Fourteen months after a fatal U-Haul crash at the 2011 Yale-Harvard tailgate, Brendan Ross ’13 has entered a probationary program that will allow him to maintain a clean record.
At a Friday morning hearing in New Haven Superior Court, Ross was granted accelerated rehabilitation. The program offers first-time offenders a path to a clean record upon successful completion of probation. Under the plea deal, his charges have been revised to reckless driving and reckless endangerment.
Ross, who was driving the U-Haul involved in the crash that led to the death of a woman, pleaded guilty to two infractions of traveling unreasonably fast and unsafe starting. He will have to complete a total of 400 hours of community service.

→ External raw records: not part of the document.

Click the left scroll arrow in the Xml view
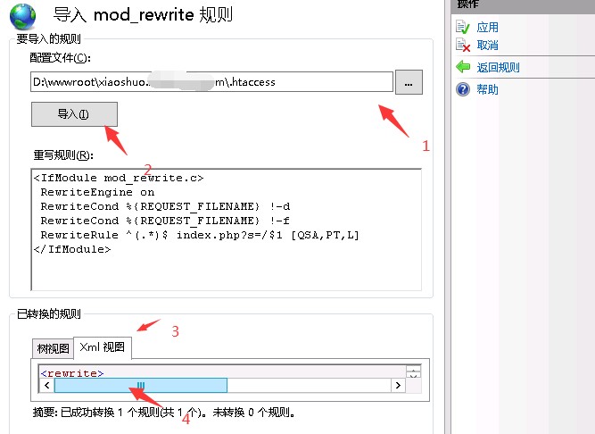595x434 pixels. (46, 385)
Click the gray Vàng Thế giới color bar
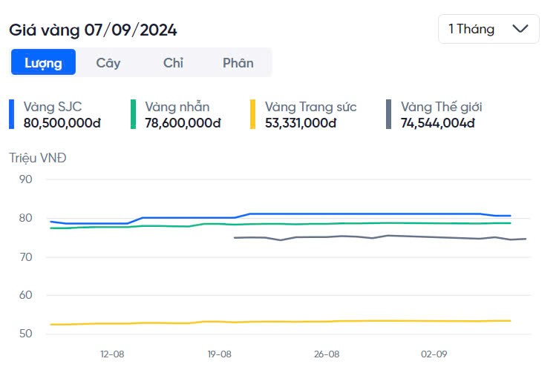This screenshot has height=367, width=559. (x=388, y=114)
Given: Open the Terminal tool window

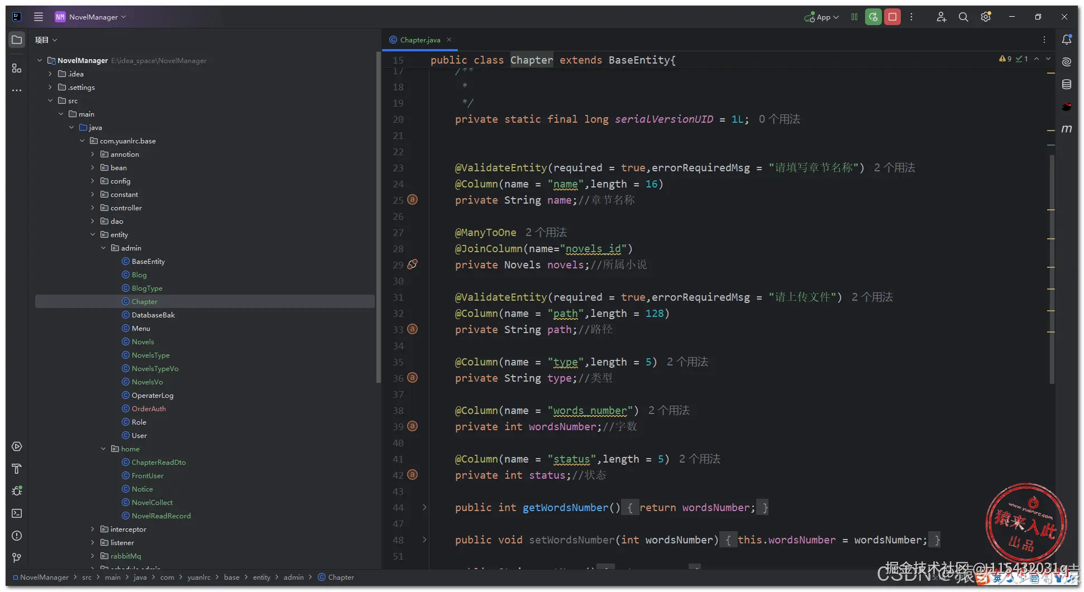Looking at the screenshot, I should pyautogui.click(x=17, y=513).
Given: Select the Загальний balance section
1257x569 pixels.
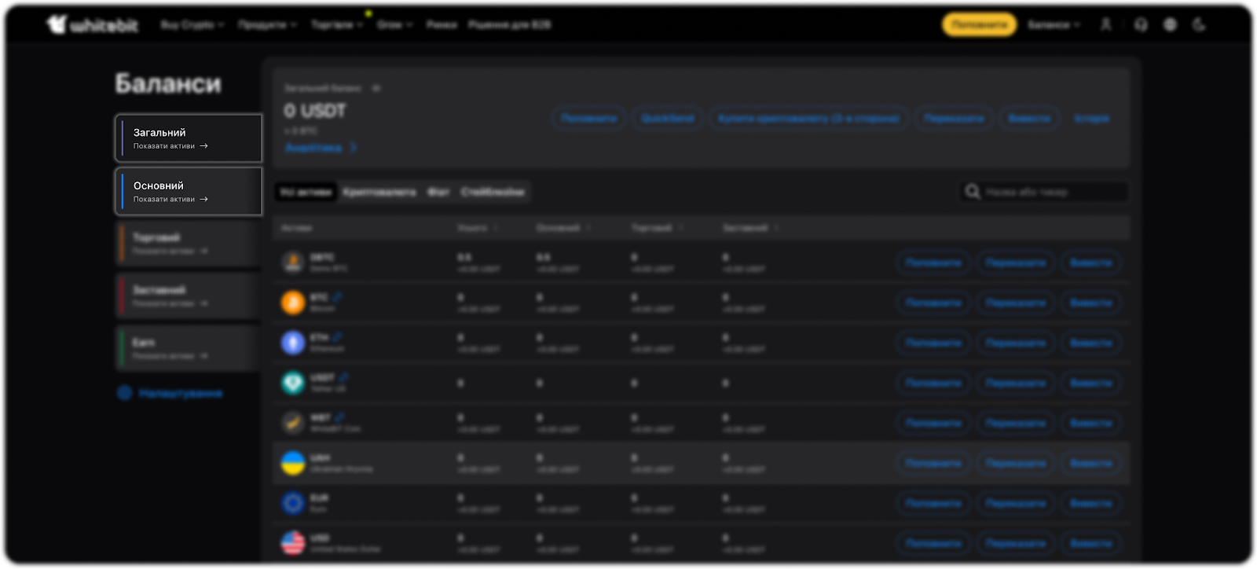Looking at the screenshot, I should click(189, 138).
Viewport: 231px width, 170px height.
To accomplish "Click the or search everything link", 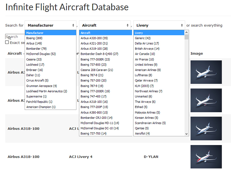I will pos(204,25).
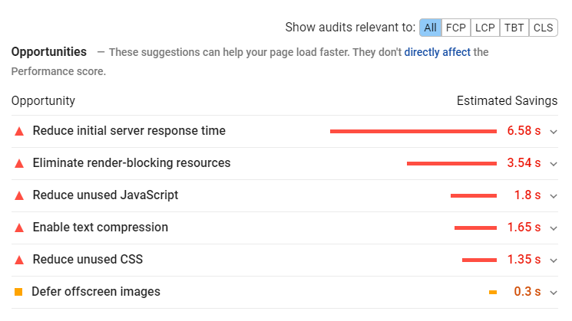Expand the Enable text compression chevron
The height and width of the screenshot is (321, 572).
554,228
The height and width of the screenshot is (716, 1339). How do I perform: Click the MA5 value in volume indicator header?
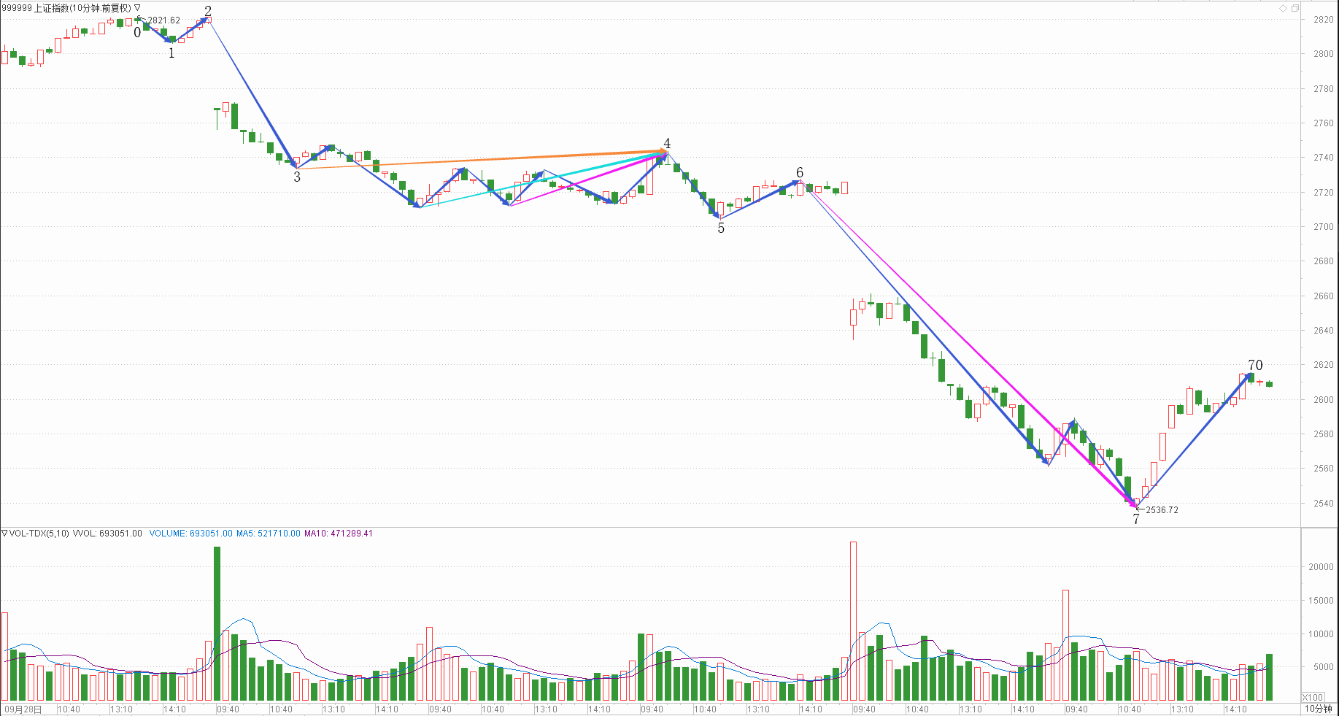tap(268, 534)
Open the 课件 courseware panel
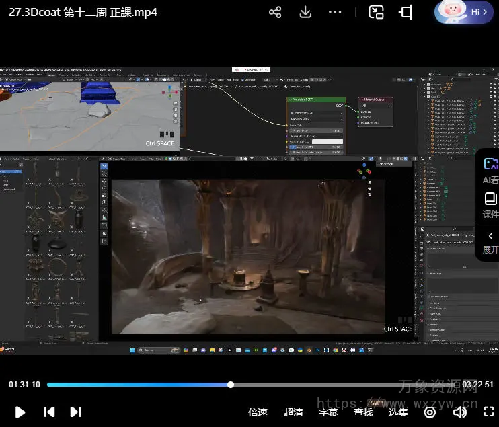The height and width of the screenshot is (427, 499). [x=490, y=204]
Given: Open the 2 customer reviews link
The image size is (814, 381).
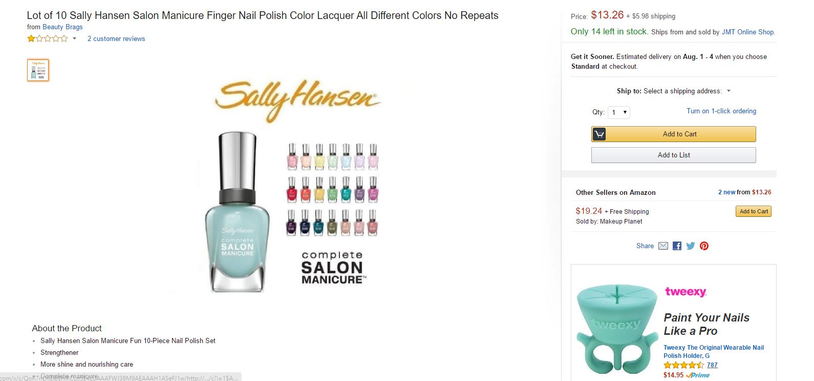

He had previously pleaded not guilty to charges of negligent homicide with a motor vehicle and reckless driving last September, but those charges had disqualified him from entering the probationary program.
“Brendan Ross is an outstanding young man who was involved in a tragic accident,” Ross’ attorney William Dow ’63 said in a statement. “He will emerge from this without a criminal record, but the memory of that tragedy remains. Brendan and his family have extended their condolences to Ms. Barry’s family when the accident occurred. Ms. Barry remains in their prayers.”
The U-Haul driven by Ross swerved into the Yale Bowl’s D-Lot before the Yale-Harvard football game on Nov. 19, 2011, killing 30-year-old Nancy Barry from Salem, Mass., and injuring Sarah Short SOM ’13 and Harvard employee Elizabeth Dernbach.
Ross, who passed a field sobriety test at the scene of the accident, turned himself in for arrest in May 2012 after the New Haven Police Department completed its forensics investigation in early April and secured a warrant for his arrest. He was released with a written agreement to return to court.
In response to last year’s crash, Yale tightened its tailgating regulations, banning beer kegs and U-Hauls and containing tailgates to a “student tailgate village” zone that would be set up before 8:30 a.m. and close at the start of the game.